LYFE Kitchen staff members are outfitted with uniforms made of eco-friendly canvas and cotton. In place of disposable cups, plates, and utensils, the restaurant serves food on china.
LYFE Kitchen operations maintain efficiency standards in their restaurants for electricity, water, food waste, air quality, and recycling. For their efforts, they have been certified by the United States Green Building Council, the International WELL Building Institute, and LEED.

==Social Responsibility==
Besides its local sourcing methods, LYFE Kitchen is involved in many community and environmental outreach programs.
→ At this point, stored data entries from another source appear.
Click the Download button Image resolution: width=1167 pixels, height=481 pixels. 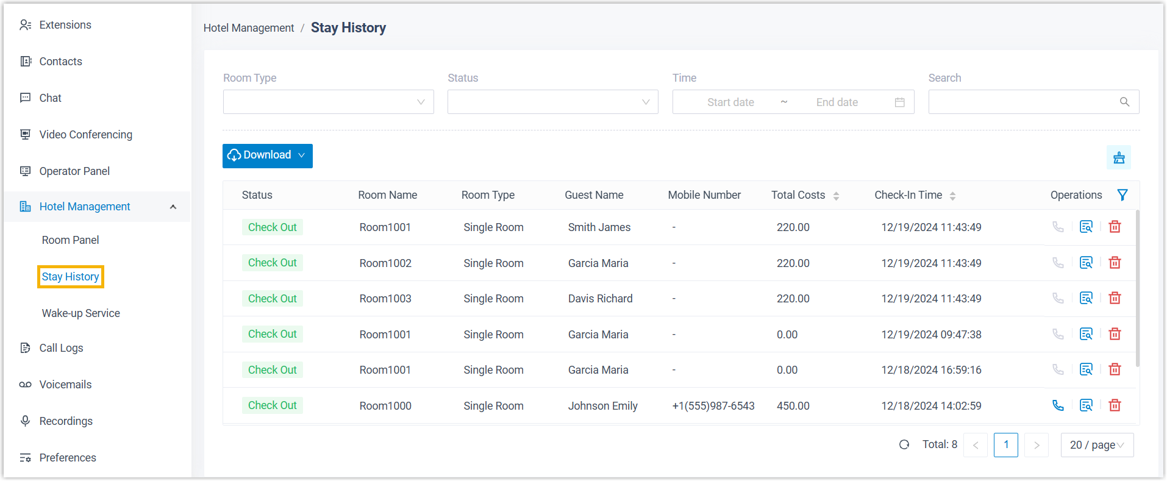[267, 155]
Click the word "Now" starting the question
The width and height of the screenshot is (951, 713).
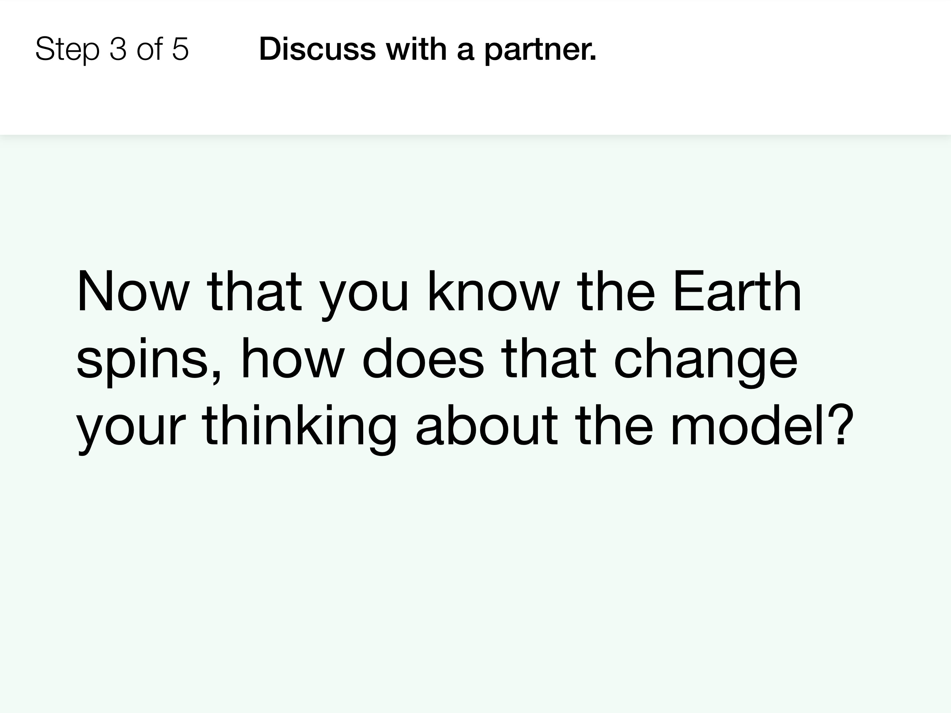133,291
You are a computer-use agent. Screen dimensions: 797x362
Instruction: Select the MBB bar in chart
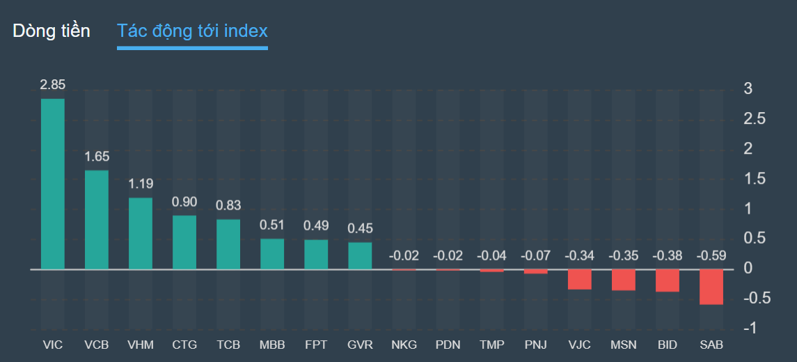pos(272,254)
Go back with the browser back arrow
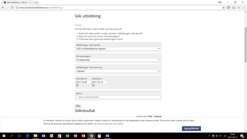247x139 pixels. tap(3, 8)
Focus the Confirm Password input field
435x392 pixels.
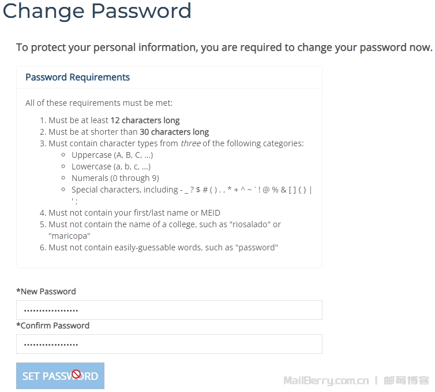click(169, 344)
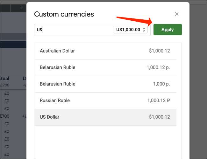
Task: Click the non-italic £700 cell among £0 rows
Action: tap(4, 116)
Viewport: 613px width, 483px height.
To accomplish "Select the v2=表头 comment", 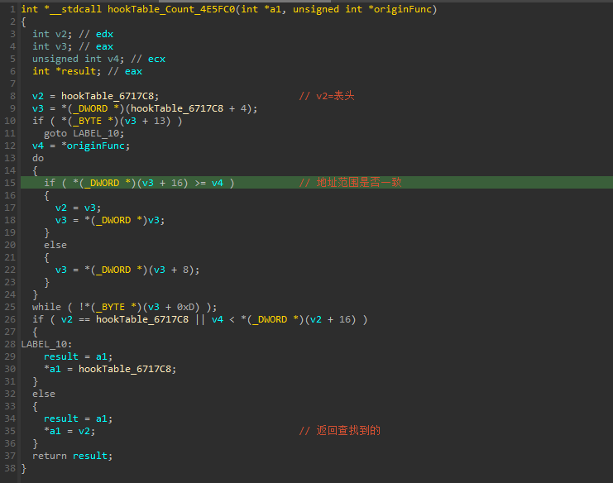I will pos(326,96).
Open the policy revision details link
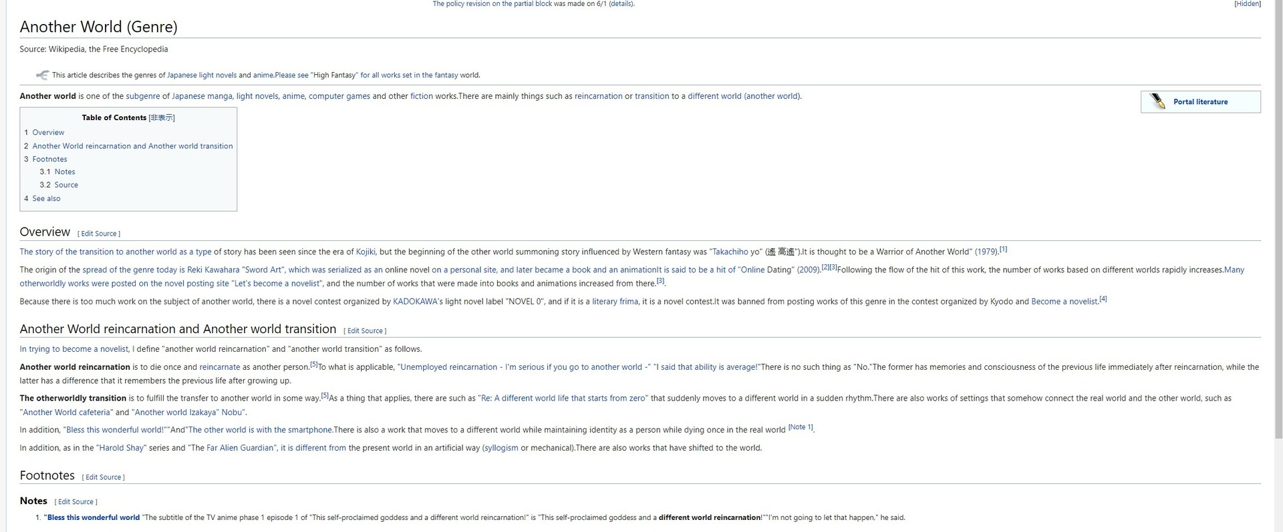The height and width of the screenshot is (532, 1283). [x=620, y=4]
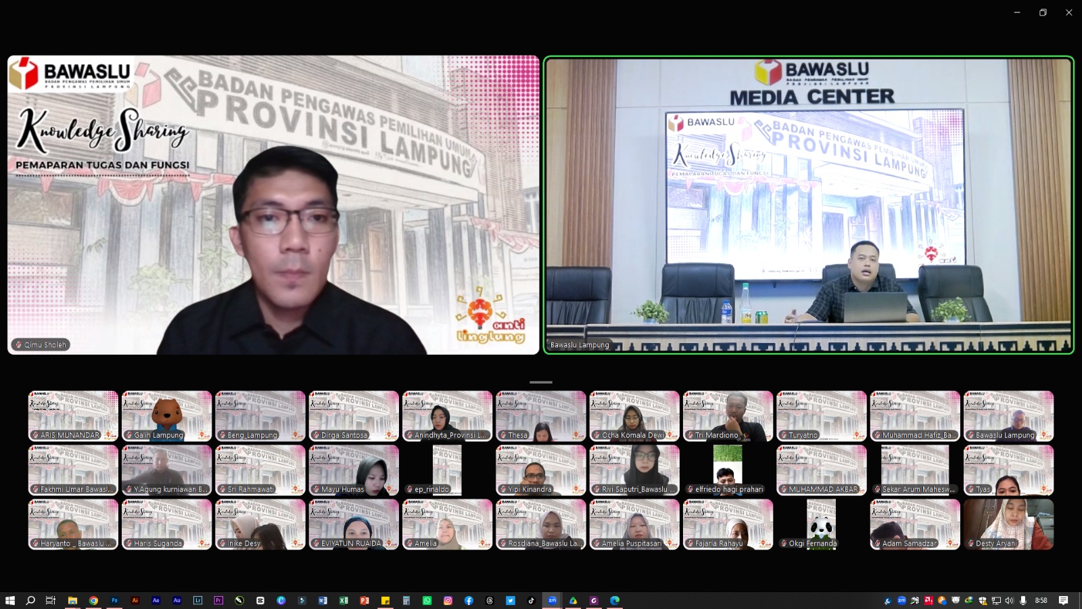Open the Windows Start menu

[x=10, y=600]
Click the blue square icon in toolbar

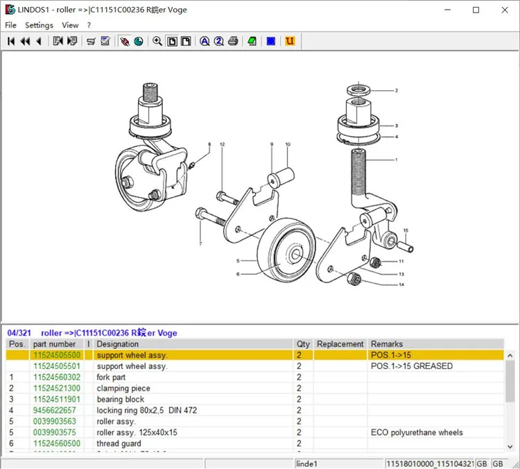click(x=271, y=42)
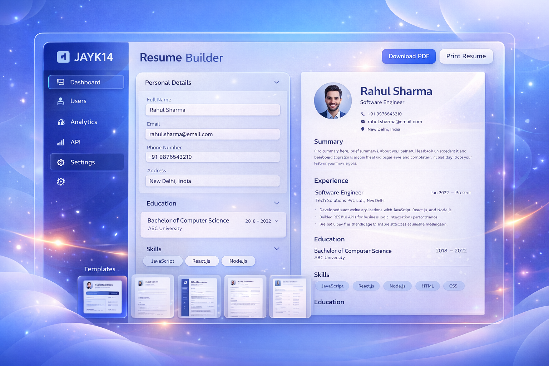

One of its larger initiatives is working with and maintaining the standards of the Global Animal Partnership, a nonprofit organization that connects restaurants, retailers, farmers, and scientists to promote the welfare of animals in agriculture. In addition, each LYFE Kitchen restaurant is involved in local charities in their area and do works such as building local parks or donating meals to food programs in the area.